The decision could see Windows XP enjoy an even longer life
Anyone buying a PC with Windows 7 pre-installed will be able to swap it for XP or Vista.
Microsoft has confirmed that the licence conditions under which the software will be sold will allow people to downgrade.
The conditions will apply to both businesses that buy licences for Windows in bulk and consumers that get the operating system on a PC or laptop.
No firm date has been given for the release of Windows 7's final version.
Downgrade rights are common in Microsoft licensing terms and conditions and customers who buy large volumes of Windows operating systems have always been able to roll back to previous versions.

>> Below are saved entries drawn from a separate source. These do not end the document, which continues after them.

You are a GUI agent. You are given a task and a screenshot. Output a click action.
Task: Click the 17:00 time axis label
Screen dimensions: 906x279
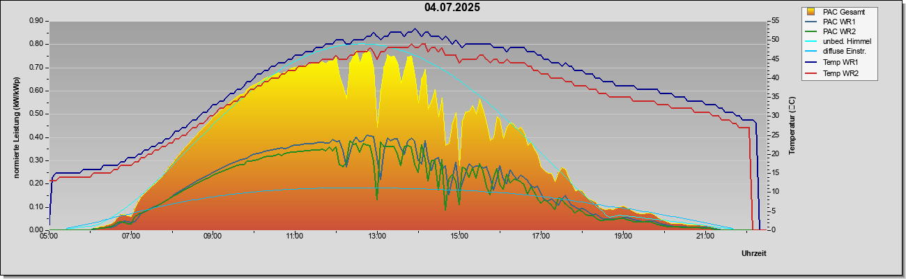click(541, 237)
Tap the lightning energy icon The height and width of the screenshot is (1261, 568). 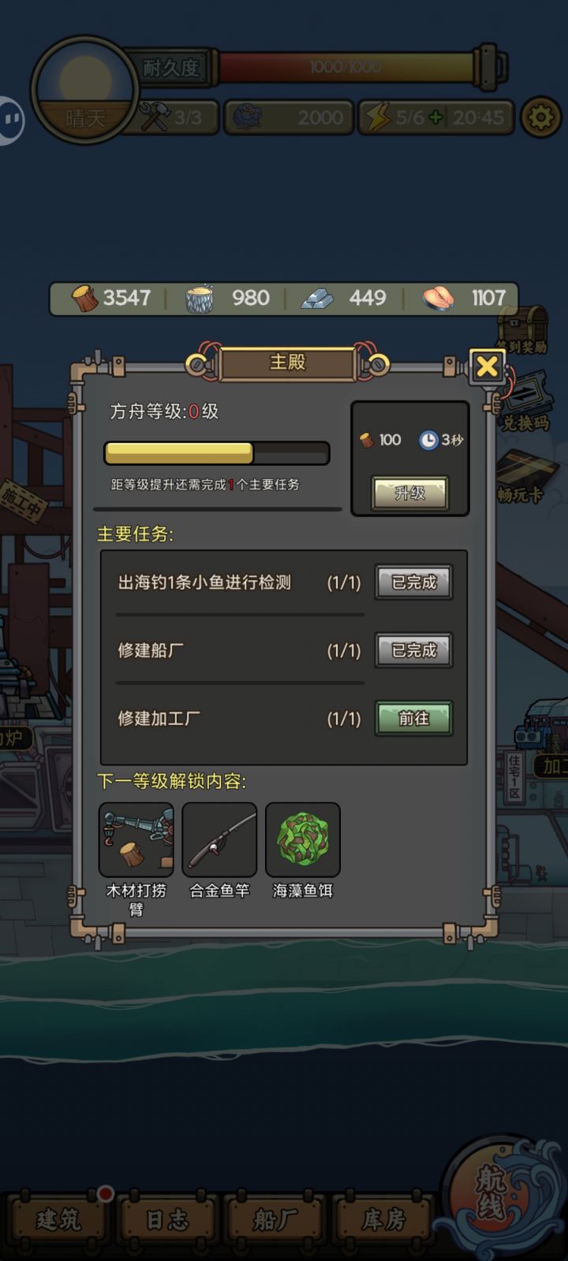[x=378, y=117]
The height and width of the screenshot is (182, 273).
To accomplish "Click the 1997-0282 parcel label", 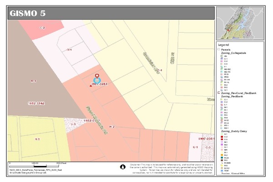I will [99, 84].
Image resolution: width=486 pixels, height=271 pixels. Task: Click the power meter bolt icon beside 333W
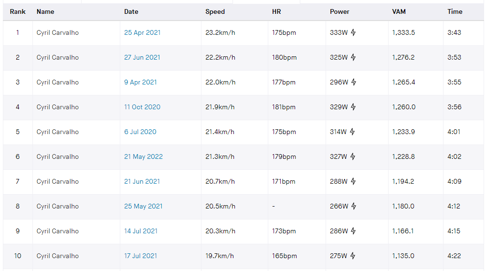[x=353, y=32]
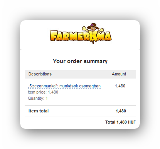
Task: Select the Quantity 1 text
Action: (x=38, y=98)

Microsoft has twice granted Windows XP a reprieve to allow computer makers to get licences for it for far longer than was originally planned.
Windows XP, released to consumers in 2001, was also granted a lifeline to ensure that it could be used on so-called netbooks - cut-down net-capable laptops that are proving very popular.
At the same time, computer makers such as Dell and HP have been exploiting clauses in the licensing terms that let them rollback machines with Vista pre-installed to the older operating system.
The news comes as the cut-off date for free mainstream support for Windows XP ends. From 14 April, Windows XP and Home plus Office 2003 enter their "extended support" period.
This means the only updates and bug fixes these products will get will be to improve security.
Microsoft has said that the release candidate of Windows 7, which will be broadly similar to the final version, will be released in late May 2009. The final version is expected in January 2010.